We are huge fans of used-book and thrift stores, and James has an eagle-eye for spotting treasures of any sort. A few weeks ago he brought a unique book home – The Complete Round-The-World Meat Cookbook. by Myra Waldo. Published in 1967, it promoted “unusual and classic meat recipes for all cuts of meat from people all over the world.” I love the opening paragraph:
“Meat was prehistoric man’s most desired food-when he could get it. He settled for nuts and berries and greenery when he couldn’t, but meat was what he always wanted and we haven’t changed very much.”
Indeed. I spent part of Saturday morning browsing through this trove of awesome meatiness. It would surprise me if there is any cut of meat or any nationality that is unaccounted for – and Ms. Waldo knew her worldwide meat, having traveled extensively as a food consultant to Pan American World Airways. I don’t know how Pan Am’s on-board meals were, back in the day, but I’m sure they had to be better than the current offerings from the airlines!
The recipe for Veal Saltimbocca caught my eye – the preparation is simple, but big on flavor. I looked at more recipes for saltimbocca on the internet, and not surprisingly since this is a classic, there is little variation in how it is prepared. Here I’ll offer my version, loosely adapted from Ms. Waldo’s 1967 recipe. We served the veal over a bed of wilted spinach and garlic. Incidentally, saltimbocca means “jumps in the mouth” … we can testify to that!
- 6 veal cutlets (chicken would also work, and is less pricey)
- 6 slices of prosciutto
- Fresh sage leaves
- Kosher salt and freshly ground pepper
- Beef lard and/or butter (from grass-fed cattle if you can get it)
- ~1 cup of white wine (I used Chardonnay)
- 1/2 lemon
Place a few sage leaves on each piece of veal, then cover with a slice of prosciutto. Cover with a second sheet of waxed paper, and pound the veal and prosciutto with a meat mallet to flatten the cutlets to a consistent thickness and to help adhere the prosciutto to the veal. (I found that it really does not adhere well, but it didn’t really matter. Don’t fret about it.)
Melt ~2 tablespoons of lard and/or butter in a large frying pan over medium-high heat. Without crowding the pan, brown each cutlet on both sides, about 2 minutes per side. Remove the cutlets to a plate and tent with foil to keep warm. Repeat for each cutlet. Add additional fat to the pan if necessary.

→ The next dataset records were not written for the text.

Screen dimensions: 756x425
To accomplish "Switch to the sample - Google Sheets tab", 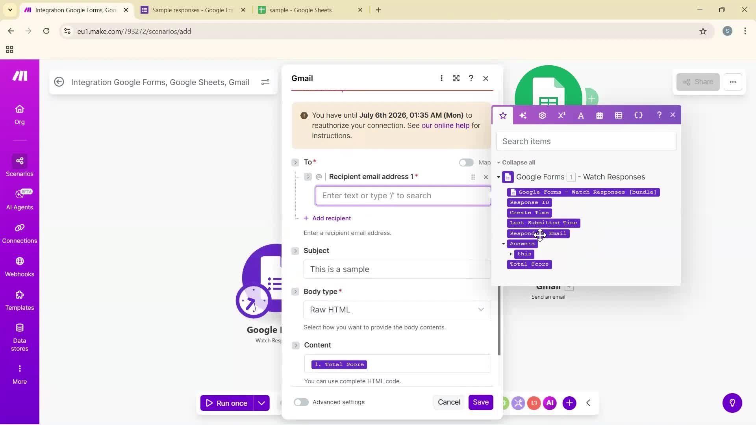I will pyautogui.click(x=301, y=10).
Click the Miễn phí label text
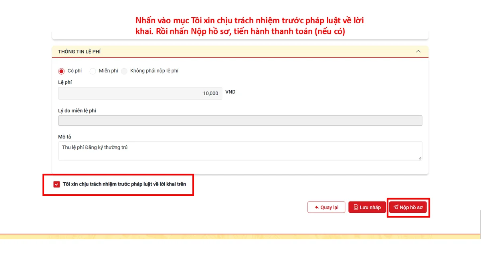Screen dimensions: 481x271 pos(109,71)
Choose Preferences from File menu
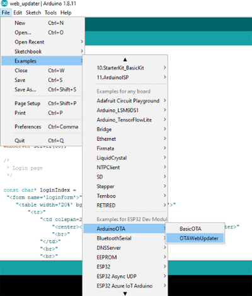252x296 pixels. click(x=42, y=127)
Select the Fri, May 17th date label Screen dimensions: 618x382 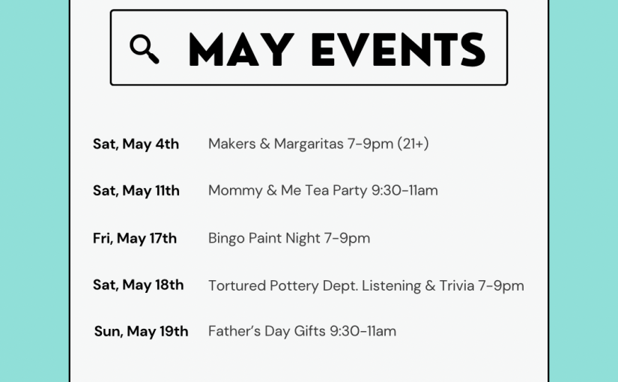point(135,238)
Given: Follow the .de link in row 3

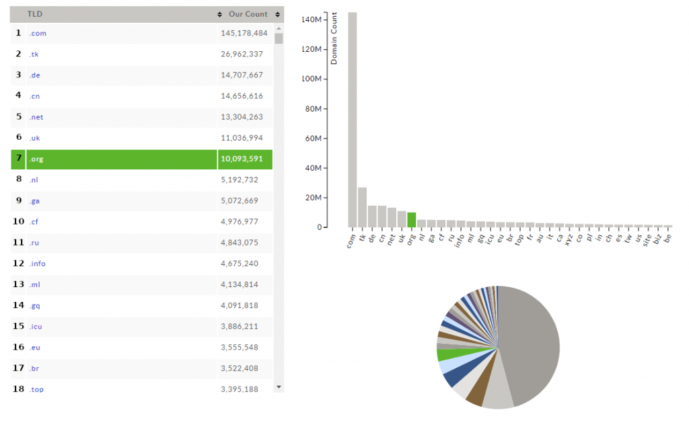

When cutlets are done, add wine to the pan, stirring well to scrape up all the delicious browned bits. Allow to reduce by half, remove from heat, and whisk in ~2 tablespoons of butter and a good squeeze of lemon juice to finish the sauce. Serve the veal over spinach with the sauce. Enjoy!
Enjoy indeed! This is some tasty stuff, as are the musical suggestions…at least, I think so!
First up is the ruling family of New Orleans, The Neville Brothers, with the classic funk of Fiyo on the Bayou, which is so good it could make a dead man dance. “Iko Iko”, “Hey Pocky Way” and the title cut all will put some pep in your step, thanks to the great vocals of the brothers, backed up by The Meters. Essential stuff!
Speaking of funky, it doesn’t get much better than Sneakin Sally Through the Alley from the late, great Robert Palmer. If you only are familiar with the dashing guy from the MTV days, surrounded by women in short dresses, then you’re in for a treat. His early material is energetic and full of funk, thanks to having both Little Feat and The Meters backing him up here. Found this on vinyl yesterday, and the first three songs brought back great musical memories. Try it!